Implementation (expensive):
from torchdiffeq import odeint
def compute_likelihood(x_0):
# Encode to noise
x_T = odeint(lambda t, x: -ode_drift(x, t), x_0, torch.tensor([0., T]))[-1]
# Compute divergence integral
def augmented_dynamics(t, state):
x, logp = state[0], state[1]
with torch.enable_grad():
x = x.requires_grad_(True)
drift = ode_drift(x, t)
divergence = compute_divergence(drift, x)
return drift, -divergence
_, neg_log_likelihood = odeint(augmented_dynamics, (x_0, 0.), torch.tensor([0., T]))
return -neg_log_likelihood + log_p_T(x_T)
Inpainting¶
Idea: Constrain known pixels during sampling.
def sample_with_inpainting(known_pixels, mask, num_steps=50):
x = torch.randn(shape)
dt = -T / num_steps
for k in range(num_steps):
t = T - k * abs(dt)
# Normal ODE step
epsilon_pred = model(x, t)
drift = compute_ode_drift(x, t, epsilon_pred)
x = x + drift * dt
# Project onto constraint
x = mask * known_pixels + (1 - mask) * x
return x
Key Takeaways¶
Conceptual¶
- Sampling requires SDE/ODE solvers — unlike training which uses closed-form
- Two strategies: Stochastic (SDE) vs deterministic (ODE)
- Same marginals: SDE and ODE produce same distributions
- DDPM = discretized reverse SDE, DDIM = discretized probability flow ODE
Practical¶
- Use ODE for speed — 5-10× fewer steps than SDE
- Use SDE for diversity — when quality matters more than speed
- Higher-order solvers help — RK4 can reduce steps by 2-3×
- Non-uniform spacing — allocate more steps to high-noise regions
Mathematical¶
- Reverse SDE: \(dx = [f - g^2 \nabla \log p]dt + g\,d\bar{w}\)
- Probability flow ODE: \(dx = [f - \frac{1}{2}g^2 \nabla \log p]dt\)
- Discretization: Euler-Maruyama (SDE), Euler/RK4 (ODE)
- Connection: DDPM/DDIM are specific discretizations
Related Documents¶
SDE Documentation¶
- 00_sde_overview.md — High-level SDE introduction
- 01_diffusion_sde_view.md — Detailed SDE formulation
- 02_sde_training.md — How training works (no solvers!)

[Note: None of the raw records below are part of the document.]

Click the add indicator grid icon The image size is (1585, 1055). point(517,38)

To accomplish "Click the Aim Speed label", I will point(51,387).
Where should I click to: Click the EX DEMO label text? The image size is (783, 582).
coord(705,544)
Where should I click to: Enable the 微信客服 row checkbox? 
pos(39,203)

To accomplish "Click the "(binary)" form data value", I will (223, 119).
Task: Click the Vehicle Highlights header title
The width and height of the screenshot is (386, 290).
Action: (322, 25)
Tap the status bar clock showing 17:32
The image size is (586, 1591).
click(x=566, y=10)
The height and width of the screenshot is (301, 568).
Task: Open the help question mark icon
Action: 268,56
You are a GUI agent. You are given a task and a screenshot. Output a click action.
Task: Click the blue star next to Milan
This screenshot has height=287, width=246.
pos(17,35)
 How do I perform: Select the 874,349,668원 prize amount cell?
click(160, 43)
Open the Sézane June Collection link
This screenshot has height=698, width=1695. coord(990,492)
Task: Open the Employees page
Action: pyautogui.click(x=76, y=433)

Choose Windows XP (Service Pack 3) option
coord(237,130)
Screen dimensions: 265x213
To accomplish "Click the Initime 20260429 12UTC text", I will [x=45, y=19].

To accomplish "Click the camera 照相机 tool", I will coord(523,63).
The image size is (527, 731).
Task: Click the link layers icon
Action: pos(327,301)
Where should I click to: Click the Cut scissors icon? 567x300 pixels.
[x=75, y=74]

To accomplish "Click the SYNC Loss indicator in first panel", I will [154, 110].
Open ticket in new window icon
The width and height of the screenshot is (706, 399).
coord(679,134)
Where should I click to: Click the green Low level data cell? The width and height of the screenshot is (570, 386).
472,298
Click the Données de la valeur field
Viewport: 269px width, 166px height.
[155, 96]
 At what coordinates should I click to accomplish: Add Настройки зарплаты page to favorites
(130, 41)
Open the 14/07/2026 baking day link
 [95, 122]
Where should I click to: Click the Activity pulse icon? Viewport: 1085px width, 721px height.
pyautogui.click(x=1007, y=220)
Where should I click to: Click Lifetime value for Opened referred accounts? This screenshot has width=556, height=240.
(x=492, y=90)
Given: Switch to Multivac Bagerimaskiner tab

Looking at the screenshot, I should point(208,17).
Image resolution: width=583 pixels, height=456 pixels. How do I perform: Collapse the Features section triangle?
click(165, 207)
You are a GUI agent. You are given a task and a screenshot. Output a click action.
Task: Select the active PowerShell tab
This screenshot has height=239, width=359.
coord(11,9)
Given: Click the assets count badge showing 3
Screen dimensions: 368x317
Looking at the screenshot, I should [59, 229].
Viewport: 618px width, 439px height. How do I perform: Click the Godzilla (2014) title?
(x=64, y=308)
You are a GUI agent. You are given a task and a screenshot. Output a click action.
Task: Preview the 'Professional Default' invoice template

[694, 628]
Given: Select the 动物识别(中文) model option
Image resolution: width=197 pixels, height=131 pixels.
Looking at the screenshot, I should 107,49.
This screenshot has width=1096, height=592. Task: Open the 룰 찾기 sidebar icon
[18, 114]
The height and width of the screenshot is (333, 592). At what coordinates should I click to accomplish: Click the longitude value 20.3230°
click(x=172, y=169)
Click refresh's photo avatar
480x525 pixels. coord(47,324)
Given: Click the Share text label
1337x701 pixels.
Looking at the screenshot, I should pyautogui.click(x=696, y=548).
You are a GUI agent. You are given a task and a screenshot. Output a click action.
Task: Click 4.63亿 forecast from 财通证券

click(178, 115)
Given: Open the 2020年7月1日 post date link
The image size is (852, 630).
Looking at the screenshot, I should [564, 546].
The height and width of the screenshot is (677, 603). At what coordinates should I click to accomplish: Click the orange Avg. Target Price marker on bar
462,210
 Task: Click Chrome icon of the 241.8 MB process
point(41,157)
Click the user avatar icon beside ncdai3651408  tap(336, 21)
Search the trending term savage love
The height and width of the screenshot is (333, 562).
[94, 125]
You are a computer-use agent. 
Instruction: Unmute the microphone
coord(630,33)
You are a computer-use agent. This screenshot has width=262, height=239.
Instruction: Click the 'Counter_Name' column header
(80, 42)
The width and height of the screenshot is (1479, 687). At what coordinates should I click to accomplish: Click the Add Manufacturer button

- 03a_reverse_time_sde_and_proba_flow_ode.md — Theoretical derivations
Related Topics¶
- DDPM Sampling — Discrete version
- Flow Matching Sampling — Alternative approach
Summary¶
Sampling from diffusion models requires numerical solvers:
- Reverse SDE: Stochastic, 500-1000 steps, high diversity
- Probability Flow ODE: Deterministic, 20-100 steps, fast
- Discretization methods: Euler, Heun, RK4, adaptive
- DDPM/DDIM: Specific discretizations of SDE/ODE
Key distinction from training:
- Training: Uses closed-form marginals, no solver needed
- Sampling: Requires numerical integration of reverse process
Practical recommendation: Use probability flow ODE (DDIM) with 50 steps for good balance of quality and speed.